● **INPUT MATERIAL**:

○ ○ ○

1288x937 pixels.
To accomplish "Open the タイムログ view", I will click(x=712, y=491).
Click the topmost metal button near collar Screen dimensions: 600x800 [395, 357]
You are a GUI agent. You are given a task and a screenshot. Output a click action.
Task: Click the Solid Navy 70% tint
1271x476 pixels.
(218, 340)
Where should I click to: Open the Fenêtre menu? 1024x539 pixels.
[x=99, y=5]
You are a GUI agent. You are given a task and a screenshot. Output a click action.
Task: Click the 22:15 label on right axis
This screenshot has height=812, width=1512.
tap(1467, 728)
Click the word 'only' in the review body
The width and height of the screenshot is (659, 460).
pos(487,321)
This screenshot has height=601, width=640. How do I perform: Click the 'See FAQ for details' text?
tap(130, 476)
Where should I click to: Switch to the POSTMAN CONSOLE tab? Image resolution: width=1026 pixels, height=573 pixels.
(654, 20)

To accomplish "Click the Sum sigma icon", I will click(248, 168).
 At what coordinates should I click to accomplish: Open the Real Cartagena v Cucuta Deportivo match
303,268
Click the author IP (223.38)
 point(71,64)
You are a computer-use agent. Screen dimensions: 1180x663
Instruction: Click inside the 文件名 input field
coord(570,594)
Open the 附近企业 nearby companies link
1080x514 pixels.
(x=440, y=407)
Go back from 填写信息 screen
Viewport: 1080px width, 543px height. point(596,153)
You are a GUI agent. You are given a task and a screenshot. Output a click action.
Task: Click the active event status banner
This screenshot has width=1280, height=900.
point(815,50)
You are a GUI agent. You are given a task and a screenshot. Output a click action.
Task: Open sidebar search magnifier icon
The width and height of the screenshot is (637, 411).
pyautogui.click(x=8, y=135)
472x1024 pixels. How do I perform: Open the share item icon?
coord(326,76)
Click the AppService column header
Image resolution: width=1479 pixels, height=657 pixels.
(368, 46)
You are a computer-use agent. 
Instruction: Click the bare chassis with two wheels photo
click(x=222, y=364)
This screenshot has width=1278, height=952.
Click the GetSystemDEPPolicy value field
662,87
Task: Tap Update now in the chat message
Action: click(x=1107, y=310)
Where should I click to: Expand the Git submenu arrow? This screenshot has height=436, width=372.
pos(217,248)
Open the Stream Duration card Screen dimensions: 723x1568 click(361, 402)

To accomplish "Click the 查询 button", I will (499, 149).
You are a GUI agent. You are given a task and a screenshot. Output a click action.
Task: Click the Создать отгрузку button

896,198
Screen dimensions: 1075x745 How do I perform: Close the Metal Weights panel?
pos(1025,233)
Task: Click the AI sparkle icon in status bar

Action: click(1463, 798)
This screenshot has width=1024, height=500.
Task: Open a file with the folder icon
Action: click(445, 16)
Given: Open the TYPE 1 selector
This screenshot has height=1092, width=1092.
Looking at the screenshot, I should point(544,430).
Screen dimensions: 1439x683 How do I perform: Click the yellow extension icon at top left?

○ ○ ○

● **EXERCISE INSTRUCTIONS**:
Express every line of the listing, from the first line through the line containing "Viewport: 1080px width, 543px", as a JSON list of strings with one string per line and blank lines omitted.

● **REPLY**:
[
  "1288x937 pixels.",
  "To accomplish \"Open the タイムログ view\", I will click(x=712, y=491).",
  "Click the topmost metal button near collar Screen dimensions: 600x800 [395, 357]",
  "You are a GUI agent. You are given a task and a screenshot. Output a click action.",
  "Task: Click the Solid Navy 70% tint",
  "1271x476 pixels.",
  "(218, 340)",
  "Where should I click to: Open the Fenêtre menu? 1024x539 pixels.",
  "[x=99, y=5]",
  "You are a GUI agent. You are given a task and a screenshot. Output a click action.",
  "Task: Click the 22:15 label on right axis",
  "This screenshot has height=812, width=1512.",
  "tap(1467, 728)",
  "Click the word 'only' in the review body",
  "The width and height of the screenshot is (659, 460).",
  "pos(487,321)",
  "This screenshot has height=601, width=640. How do I perform: Click the 'See FAQ for details' text?",
  "tap(130, 476)",
  "Where should I click to: Switch to the POSTMAN CONSOLE tab? Image resolution: width=1026 pixels, height=573 pixels.",
  "(654, 20)",
  "To accomplish \"Click the Sum sigma icon\", I will click(248, 168).",
  " At what coordinates should I click to accomplish: Open the Real Cartagena v Cucuta Deportivo match",
  "303,268",
  "Click the author IP (223.38)",
  " point(71,64)",
  "You are a computer-use agent. Screen dimensions: 1180x663",
  "Instruction: Click inside the 文件名 input field",
  "coord(570,594)",
  "Open the 附近企业 nearby companies link",
  "1080x514 pixels.",
  "(x=440, y=407)",
  "Go back from 填写信息 screen",
  "Viewport: 1080px width, 543px height. point(596,153)"
]